### ASSIGNMENT
Without changing a single word, set down all of the records.
=== Section Start ===
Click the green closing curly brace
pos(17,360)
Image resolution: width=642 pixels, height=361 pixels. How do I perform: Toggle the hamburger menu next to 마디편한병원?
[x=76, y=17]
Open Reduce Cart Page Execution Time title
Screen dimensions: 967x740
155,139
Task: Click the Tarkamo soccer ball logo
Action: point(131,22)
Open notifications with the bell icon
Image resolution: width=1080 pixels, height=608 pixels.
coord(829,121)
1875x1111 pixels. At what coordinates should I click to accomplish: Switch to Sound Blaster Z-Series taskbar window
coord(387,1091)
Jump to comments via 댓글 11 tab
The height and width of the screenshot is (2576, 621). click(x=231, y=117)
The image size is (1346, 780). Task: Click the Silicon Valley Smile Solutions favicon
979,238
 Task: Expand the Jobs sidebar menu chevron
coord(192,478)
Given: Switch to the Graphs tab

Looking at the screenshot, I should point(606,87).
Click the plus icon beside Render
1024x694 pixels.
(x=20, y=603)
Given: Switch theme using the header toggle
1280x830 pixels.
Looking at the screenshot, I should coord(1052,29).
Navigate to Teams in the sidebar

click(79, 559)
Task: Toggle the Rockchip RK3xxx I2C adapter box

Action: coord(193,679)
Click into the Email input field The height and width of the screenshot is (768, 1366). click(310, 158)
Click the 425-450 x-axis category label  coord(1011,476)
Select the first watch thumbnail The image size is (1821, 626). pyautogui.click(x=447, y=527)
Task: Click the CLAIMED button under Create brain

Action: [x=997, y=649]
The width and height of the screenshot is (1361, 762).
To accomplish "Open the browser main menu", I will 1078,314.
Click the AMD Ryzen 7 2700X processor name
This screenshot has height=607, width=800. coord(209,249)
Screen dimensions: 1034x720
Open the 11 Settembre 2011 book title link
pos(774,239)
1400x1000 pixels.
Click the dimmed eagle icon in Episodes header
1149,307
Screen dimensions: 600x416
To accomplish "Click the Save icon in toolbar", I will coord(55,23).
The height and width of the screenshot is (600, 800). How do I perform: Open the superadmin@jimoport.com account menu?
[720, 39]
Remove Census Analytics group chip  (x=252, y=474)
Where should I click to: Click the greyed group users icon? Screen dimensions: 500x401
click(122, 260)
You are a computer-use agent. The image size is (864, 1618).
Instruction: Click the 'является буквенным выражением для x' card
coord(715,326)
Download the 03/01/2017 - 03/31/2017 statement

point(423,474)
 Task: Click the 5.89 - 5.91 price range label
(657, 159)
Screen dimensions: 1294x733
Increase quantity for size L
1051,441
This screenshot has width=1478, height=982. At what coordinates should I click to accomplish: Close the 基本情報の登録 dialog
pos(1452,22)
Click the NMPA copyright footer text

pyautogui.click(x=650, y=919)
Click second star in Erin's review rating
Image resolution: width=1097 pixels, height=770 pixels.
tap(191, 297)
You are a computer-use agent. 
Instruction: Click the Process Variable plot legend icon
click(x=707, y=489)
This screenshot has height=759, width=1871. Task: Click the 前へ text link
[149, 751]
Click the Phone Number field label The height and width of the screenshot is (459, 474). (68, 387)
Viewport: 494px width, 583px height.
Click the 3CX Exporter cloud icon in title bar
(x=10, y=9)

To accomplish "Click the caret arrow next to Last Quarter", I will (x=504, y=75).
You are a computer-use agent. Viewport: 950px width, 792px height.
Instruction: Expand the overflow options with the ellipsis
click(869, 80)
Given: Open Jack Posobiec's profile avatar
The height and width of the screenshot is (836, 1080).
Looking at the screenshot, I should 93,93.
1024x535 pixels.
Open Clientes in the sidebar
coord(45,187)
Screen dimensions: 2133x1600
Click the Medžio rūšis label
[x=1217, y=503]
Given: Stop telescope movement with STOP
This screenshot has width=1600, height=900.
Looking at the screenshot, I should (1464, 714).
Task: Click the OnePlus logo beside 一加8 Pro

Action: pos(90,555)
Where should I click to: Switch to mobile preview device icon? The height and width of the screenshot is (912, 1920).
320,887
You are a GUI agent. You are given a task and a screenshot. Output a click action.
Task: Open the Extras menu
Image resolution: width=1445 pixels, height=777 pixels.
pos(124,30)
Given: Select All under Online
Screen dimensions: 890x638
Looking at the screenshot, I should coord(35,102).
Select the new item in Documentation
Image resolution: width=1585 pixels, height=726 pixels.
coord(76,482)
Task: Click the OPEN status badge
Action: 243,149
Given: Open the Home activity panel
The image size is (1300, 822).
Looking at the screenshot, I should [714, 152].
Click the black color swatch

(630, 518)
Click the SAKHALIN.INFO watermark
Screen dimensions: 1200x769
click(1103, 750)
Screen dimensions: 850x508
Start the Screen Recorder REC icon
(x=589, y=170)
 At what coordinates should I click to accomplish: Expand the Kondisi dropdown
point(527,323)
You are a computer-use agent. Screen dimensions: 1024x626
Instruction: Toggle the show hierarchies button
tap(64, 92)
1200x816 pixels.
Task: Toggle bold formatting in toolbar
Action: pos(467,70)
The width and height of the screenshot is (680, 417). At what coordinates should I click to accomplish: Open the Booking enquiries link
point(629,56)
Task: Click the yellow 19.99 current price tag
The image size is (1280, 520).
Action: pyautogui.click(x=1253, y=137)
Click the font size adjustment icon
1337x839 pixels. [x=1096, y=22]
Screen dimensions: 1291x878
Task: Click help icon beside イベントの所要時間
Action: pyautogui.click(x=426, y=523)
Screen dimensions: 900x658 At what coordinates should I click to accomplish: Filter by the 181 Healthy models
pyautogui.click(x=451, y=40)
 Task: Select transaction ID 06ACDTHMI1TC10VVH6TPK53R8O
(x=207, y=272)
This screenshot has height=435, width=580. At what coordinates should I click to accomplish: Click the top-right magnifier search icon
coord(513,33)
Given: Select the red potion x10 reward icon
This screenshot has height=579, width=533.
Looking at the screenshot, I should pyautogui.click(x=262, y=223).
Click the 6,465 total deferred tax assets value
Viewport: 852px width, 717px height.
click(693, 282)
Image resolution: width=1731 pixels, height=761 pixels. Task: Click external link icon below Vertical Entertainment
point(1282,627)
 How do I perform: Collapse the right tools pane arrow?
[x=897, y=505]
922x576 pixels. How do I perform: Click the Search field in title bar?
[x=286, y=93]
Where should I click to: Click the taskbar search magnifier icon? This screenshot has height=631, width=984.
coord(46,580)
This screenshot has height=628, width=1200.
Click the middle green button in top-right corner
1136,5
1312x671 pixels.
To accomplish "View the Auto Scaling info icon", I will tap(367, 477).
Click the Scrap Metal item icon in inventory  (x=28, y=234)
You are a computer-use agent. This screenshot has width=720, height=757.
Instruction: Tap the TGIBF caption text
=== Section End ===
### TASK RESULT
Click the green closing curly brace
pos(17,360)
Image resolution: width=642 pixels, height=361 pixels. How do I perform: Toggle the hamburger menu next to 마디편한병원?
[x=76, y=17]
Open Reduce Cart Page Execution Time title
Screen dimensions: 967x740
155,139
Task: Click the Tarkamo soccer ball logo
Action: point(131,22)
Open notifications with the bell icon
Image resolution: width=1080 pixels, height=608 pixels.
coord(829,121)
1875x1111 pixels. At what coordinates should I click to accomplish: Switch to Sound Blaster Z-Series taskbar window
coord(387,1091)
Jump to comments via 댓글 11 tab
The height and width of the screenshot is (2576, 621). click(x=231, y=117)
The image size is (1346, 780). Task: Click the Silicon Valley Smile Solutions favicon
979,238
 Task: Expand the Jobs sidebar menu chevron
coord(192,478)
Given: Switch to the Graphs tab

Looking at the screenshot, I should point(606,87).
Click the plus icon beside Render
1024x694 pixels.
(x=20, y=603)
Given: Switch theme using the header toggle
1280x830 pixels.
Looking at the screenshot, I should coord(1052,29).
Navigate to Teams in the sidebar

click(79, 559)
Task: Toggle the Rockchip RK3xxx I2C adapter box

Action: coord(193,679)
Click into the Email input field The height and width of the screenshot is (768, 1366). click(310, 158)
Click the 425-450 x-axis category label  coord(1011,476)
Select the first watch thumbnail The image size is (1821, 626). pyautogui.click(x=447, y=527)
Task: Click the CLAIMED button under Create brain

Action: [x=997, y=649]
The width and height of the screenshot is (1361, 762).
To accomplish "Open the browser main menu", I will 1078,314.
Click the AMD Ryzen 7 2700X processor name
This screenshot has height=607, width=800. coord(209,249)
Screen dimensions: 1034x720
Open the 11 Settembre 2011 book title link
pos(774,239)
1400x1000 pixels.
Click the dimmed eagle icon in Episodes header
1149,307
Screen dimensions: 600x416
To accomplish "Click the Save icon in toolbar", I will coord(55,23).
The height and width of the screenshot is (600, 800). How do I perform: Open the superadmin@jimoport.com account menu?
[720, 39]
Remove Census Analytics group chip  (x=252, y=474)
Where should I click to: Click the greyed group users icon? Screen dimensions: 500x401
click(122, 260)
You are a computer-use agent. The image size is (864, 1618).
Instruction: Click the 'является буквенным выражением для x' card
coord(715,326)
Download the 03/01/2017 - 03/31/2017 statement

point(423,474)
 Task: Click the 5.89 - 5.91 price range label
(657, 159)
Screen dimensions: 1294x733
Increase quantity for size L
1051,441
This screenshot has width=1478, height=982. At what coordinates should I click to accomplish: Close the 基本情報の登録 dialog
pos(1452,22)
Click the NMPA copyright footer text

pyautogui.click(x=650, y=919)
Click second star in Erin's review rating
Image resolution: width=1097 pixels, height=770 pixels.
tap(191, 297)
You are a computer-use agent. 
Instruction: Click the Process Variable plot legend icon
click(x=707, y=489)
This screenshot has height=759, width=1871. Task: Click the 前へ text link
[149, 751]
Click the Phone Number field label The height and width of the screenshot is (459, 474). (68, 387)
Viewport: 494px width, 583px height.
Click the 3CX Exporter cloud icon in title bar
(x=10, y=9)

To accomplish "Click the caret arrow next to Last Quarter", I will (x=504, y=75).
You are a computer-use agent. Viewport: 950px width, 792px height.
Instruction: Expand the overflow options with the ellipsis
click(869, 80)
Given: Open Jack Posobiec's profile avatar
The height and width of the screenshot is (836, 1080).
Looking at the screenshot, I should 93,93.
1024x535 pixels.
Open Clientes in the sidebar
coord(45,187)
Screen dimensions: 2133x1600
Click the Medžio rūšis label
[x=1217, y=503]
Given: Stop telescope movement with STOP
This screenshot has width=1600, height=900.
Looking at the screenshot, I should (1464, 714).
Task: Click the OnePlus logo beside 一加8 Pro

Action: pos(90,555)
Where should I click to: Switch to mobile preview device icon? The height and width of the screenshot is (912, 1920).
320,887
You are a GUI agent. You are given a task and a screenshot. Output a click action.
Task: Open the Extras menu
Image resolution: width=1445 pixels, height=777 pixels.
pos(124,30)
Given: Select All under Online
Screen dimensions: 890x638
Looking at the screenshot, I should coord(35,102).
Select the new item in Documentation
Image resolution: width=1585 pixels, height=726 pixels.
coord(76,482)
Task: Click the OPEN status badge
Action: 243,149
Given: Open the Home activity panel
The image size is (1300, 822).
Looking at the screenshot, I should [714, 152].
Click the black color swatch

(630, 518)
Click the SAKHALIN.INFO watermark
Screen dimensions: 1200x769
click(1103, 750)
Screen dimensions: 850x508
Start the Screen Recorder REC icon
(x=589, y=170)
 At what coordinates should I click to accomplish: Expand the Kondisi dropdown
point(527,323)
You are a computer-use agent. Screen dimensions: 1024x626
Instruction: Toggle the show hierarchies button
tap(64, 92)
1200x816 pixels.
Task: Toggle bold formatting in toolbar
Action: pos(467,70)
The width and height of the screenshot is (680, 417). At what coordinates should I click to accomplish: Open the Booking enquiries link
point(629,56)
Task: Click the yellow 19.99 current price tag
The image size is (1280, 520).
Action: pyautogui.click(x=1253, y=137)
Click the font size adjustment icon
1337x839 pixels. [x=1096, y=22]
Screen dimensions: 1291x878
Task: Click help icon beside イベントの所要時間
Action: pyautogui.click(x=426, y=523)
Screen dimensions: 900x658 At what coordinates should I click to accomplish: Filter by the 181 Healthy models
pyautogui.click(x=451, y=40)
 Task: Select transaction ID 06ACDTHMI1TC10VVH6TPK53R8O
(x=207, y=272)
This screenshot has height=435, width=580. At what coordinates should I click to accomplish: Click the top-right magnifier search icon
coord(513,33)
Given: Select the red potion x10 reward icon
This screenshot has height=579, width=533.
Looking at the screenshot, I should pyautogui.click(x=262, y=223).
Click the 6,465 total deferred tax assets value
Viewport: 852px width, 717px height.
click(693, 282)
Image resolution: width=1731 pixels, height=761 pixels. Task: Click external link icon below Vertical Entertainment
point(1282,627)
 How do I perform: Collapse the right tools pane arrow?
[x=897, y=505]
922x576 pixels. How do I perform: Click the Search field in title bar?
[x=286, y=93]
Where should I click to: Click the taskbar search magnifier icon? This screenshot has height=631, width=984.
coord(46,580)
This screenshot has height=628, width=1200.
Click the middle green button in top-right corner
1136,5
1312x671 pixels.
To accomplish "View the Auto Scaling info icon", I will tap(367, 477).
Click the Scrap Metal item icon in inventory  (x=28, y=234)
You are a computer-use agent. This screenshot has width=720, height=757.
Instruction: Tap the TGIBF caption text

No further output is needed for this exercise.